> **TASK DATA**
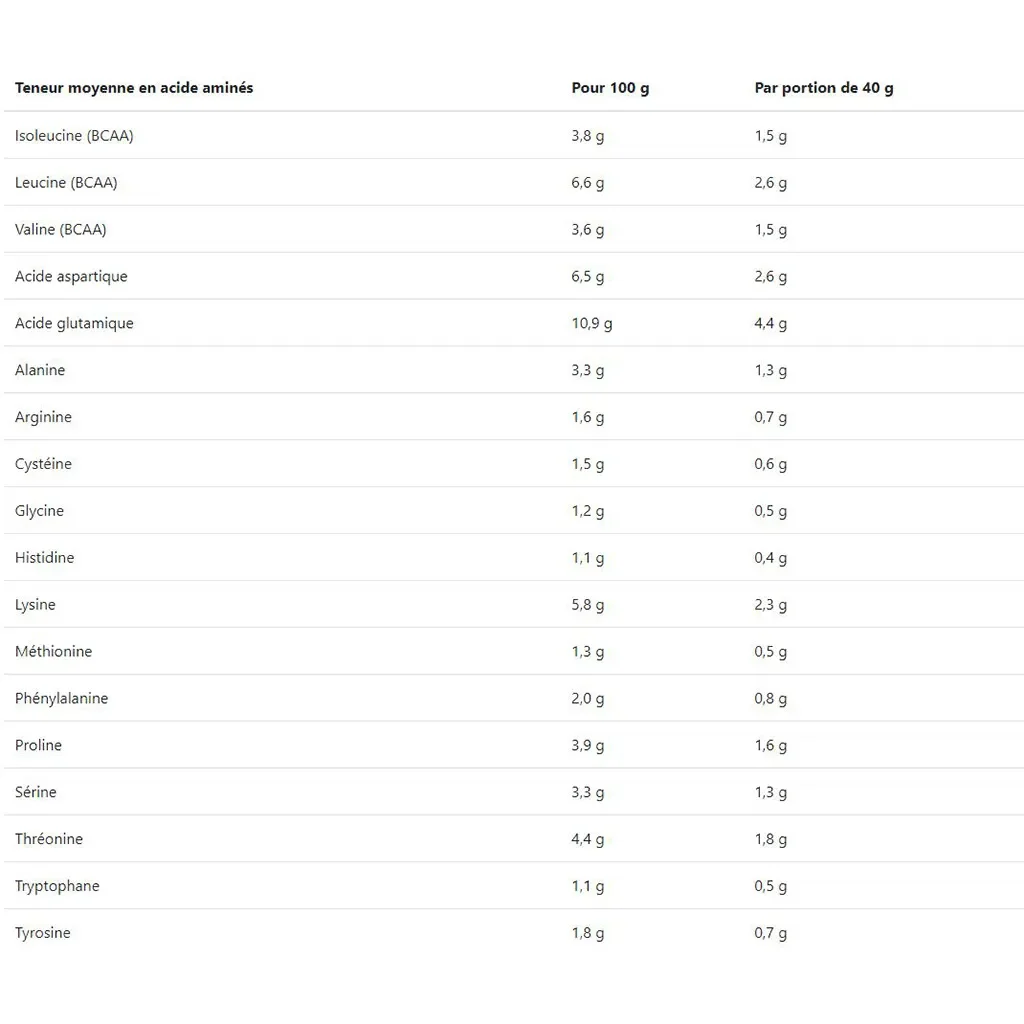Click the 5,8 g value for Lysine
This screenshot has width=1024, height=1024.
(588, 605)
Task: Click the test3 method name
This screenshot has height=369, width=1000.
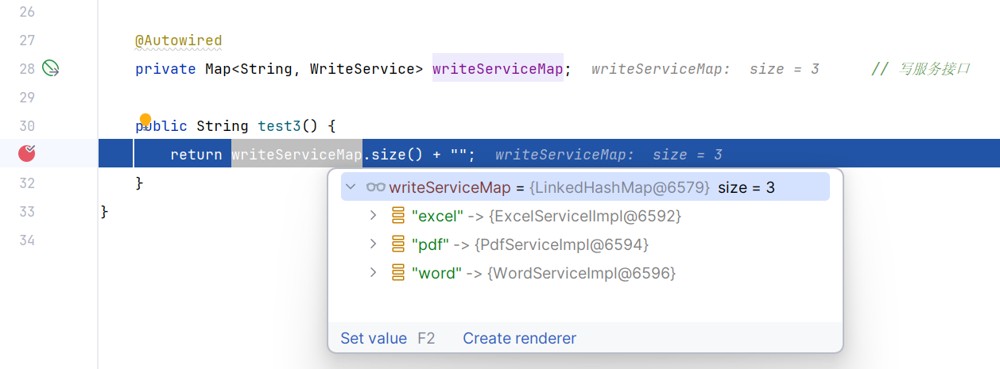Action: [279, 126]
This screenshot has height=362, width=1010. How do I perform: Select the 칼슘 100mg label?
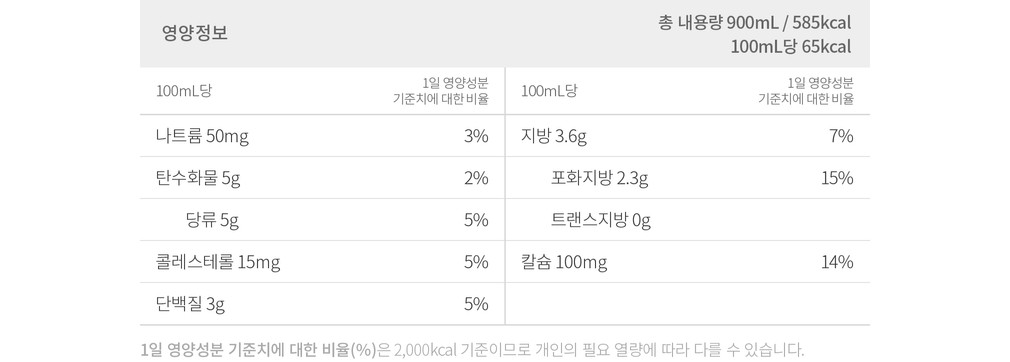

> **PROBLEM DESCRIPTION**
Would you transcribe exactly, and only, the lines from the one containing "This screenshot has height=369, width=1000." through the last line of the records above, both included, leaving out the pictures?

> **RESPONSE BELOW**
This screenshot has height=369, width=1000.
Action: [279, 126]
This screenshot has height=362, width=1010. How do I perform: Select the 칼슘 100mg label?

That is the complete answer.